X-ray laser heats water to 180,000 degrees in a fraction of a second

In our busy 24/7 world, no one has time to sit and wait for a kettle to boil, do they? Fortunately, a new demonstration carried out by scientists suggests we might not have to wait those agonizing 3 to 4 minutes each day for much longer — provided that we can get hold of a superpowerful X-ray laser, that is.

Of course, it’s not really intended as a method for boiling water for your tea or coffee so much as it is a fundamental investigation relating to matter.Scientists used this X-ray laser to raise water temperature from room temperature to a massive 180,000 degrees Fahrenheit (100,000 degrees Celsius) in just one millionth of a millionth of a second.

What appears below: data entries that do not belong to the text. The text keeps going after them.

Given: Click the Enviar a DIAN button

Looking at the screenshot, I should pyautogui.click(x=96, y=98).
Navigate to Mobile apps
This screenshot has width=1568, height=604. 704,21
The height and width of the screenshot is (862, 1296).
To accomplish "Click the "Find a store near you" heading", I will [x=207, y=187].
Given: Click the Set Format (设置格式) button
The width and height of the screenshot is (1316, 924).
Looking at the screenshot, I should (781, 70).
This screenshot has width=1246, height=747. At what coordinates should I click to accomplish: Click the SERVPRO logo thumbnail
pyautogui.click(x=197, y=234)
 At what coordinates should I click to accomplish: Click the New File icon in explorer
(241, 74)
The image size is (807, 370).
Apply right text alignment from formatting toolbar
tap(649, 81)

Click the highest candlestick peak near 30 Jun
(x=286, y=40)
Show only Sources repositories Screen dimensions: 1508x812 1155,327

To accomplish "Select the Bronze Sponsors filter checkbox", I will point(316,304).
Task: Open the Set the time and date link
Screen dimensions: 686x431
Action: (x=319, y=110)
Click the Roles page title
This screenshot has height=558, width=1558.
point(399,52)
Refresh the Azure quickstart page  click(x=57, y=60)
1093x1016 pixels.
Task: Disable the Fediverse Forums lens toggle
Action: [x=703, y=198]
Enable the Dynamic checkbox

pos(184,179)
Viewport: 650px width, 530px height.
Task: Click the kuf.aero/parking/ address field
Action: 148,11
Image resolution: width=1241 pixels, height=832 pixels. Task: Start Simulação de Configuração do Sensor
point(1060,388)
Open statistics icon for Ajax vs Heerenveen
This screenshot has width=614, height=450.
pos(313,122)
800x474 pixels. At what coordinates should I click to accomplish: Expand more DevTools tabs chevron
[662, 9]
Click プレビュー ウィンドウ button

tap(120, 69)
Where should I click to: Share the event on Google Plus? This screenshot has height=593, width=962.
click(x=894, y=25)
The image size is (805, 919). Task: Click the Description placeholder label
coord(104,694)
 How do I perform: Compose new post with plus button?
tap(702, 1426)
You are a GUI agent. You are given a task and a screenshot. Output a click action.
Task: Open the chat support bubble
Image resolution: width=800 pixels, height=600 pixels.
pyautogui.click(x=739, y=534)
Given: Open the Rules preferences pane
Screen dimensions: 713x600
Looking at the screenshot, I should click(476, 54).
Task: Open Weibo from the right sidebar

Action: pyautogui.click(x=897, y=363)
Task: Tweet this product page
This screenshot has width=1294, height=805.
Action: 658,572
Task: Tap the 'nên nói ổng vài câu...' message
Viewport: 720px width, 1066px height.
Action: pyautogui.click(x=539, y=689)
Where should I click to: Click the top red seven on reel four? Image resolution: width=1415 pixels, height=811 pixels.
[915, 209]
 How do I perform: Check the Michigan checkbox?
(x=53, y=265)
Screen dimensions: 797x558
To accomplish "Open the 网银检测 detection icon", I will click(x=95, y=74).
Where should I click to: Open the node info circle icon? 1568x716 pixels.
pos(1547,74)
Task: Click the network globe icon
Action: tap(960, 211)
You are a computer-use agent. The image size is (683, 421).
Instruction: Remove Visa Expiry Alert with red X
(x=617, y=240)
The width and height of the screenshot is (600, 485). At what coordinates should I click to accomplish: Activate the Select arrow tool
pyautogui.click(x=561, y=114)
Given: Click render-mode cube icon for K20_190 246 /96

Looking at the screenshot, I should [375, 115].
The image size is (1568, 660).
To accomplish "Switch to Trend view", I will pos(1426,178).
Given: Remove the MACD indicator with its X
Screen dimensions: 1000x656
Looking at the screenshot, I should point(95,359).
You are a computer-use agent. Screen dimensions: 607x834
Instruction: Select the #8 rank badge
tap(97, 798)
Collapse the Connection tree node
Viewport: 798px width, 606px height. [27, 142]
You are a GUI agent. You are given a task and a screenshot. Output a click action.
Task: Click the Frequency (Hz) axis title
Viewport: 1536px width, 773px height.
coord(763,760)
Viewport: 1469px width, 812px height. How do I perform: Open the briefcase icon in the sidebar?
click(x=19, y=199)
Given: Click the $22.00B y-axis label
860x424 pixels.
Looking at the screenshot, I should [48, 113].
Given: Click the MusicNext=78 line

The world’s fastest water heater experiment was performed at Stanford University’s SLAC National Accelerator Laboratory. It involved firing extremely intense and ultra-brief flashes of X-rays at a jet of water, resulting in an entirely different way of heating H20.

“The method is not really meant for boiling water,” Nicusor Timneanu, a physics and astronomy researcher at Sweden’s Uppsala University told Digital Trends. “X-ray lasers are typically used to investigate the structure of matter on extremely short time scales. Often one has proteins or protein crystals embedded in water, and we have discovered that water is heated in an extremely violent way, by ionizing it and breaking all the bonds. Conventional ways of heating water will give energy to water molecules through heat transfer on a stove [or] vibrations in a microwave. Using X-ray lasers will basically vaporize the water ultrafast. This is exciting for us because we would like to understand how it is vaporized on such short times, using both computations and experiments.”

As for practical applications for vaporizing water, Timneanu acknowledges that there aren’t any that immediately spring to mind. However, that could conceivably change in the future. “Understanding why and how it works helps all projects using X-ray lasers to investigate structure of proteins and or living cells, because they would know what the limitations and challenges are of such techniques,” Timneanu said.

A paper describing this research, “Ultrafast non-thermal heating of water initiated by an X-ray Free-Electron Laser,” was recently published in the journal Proceedings of the National Academy of Sciences.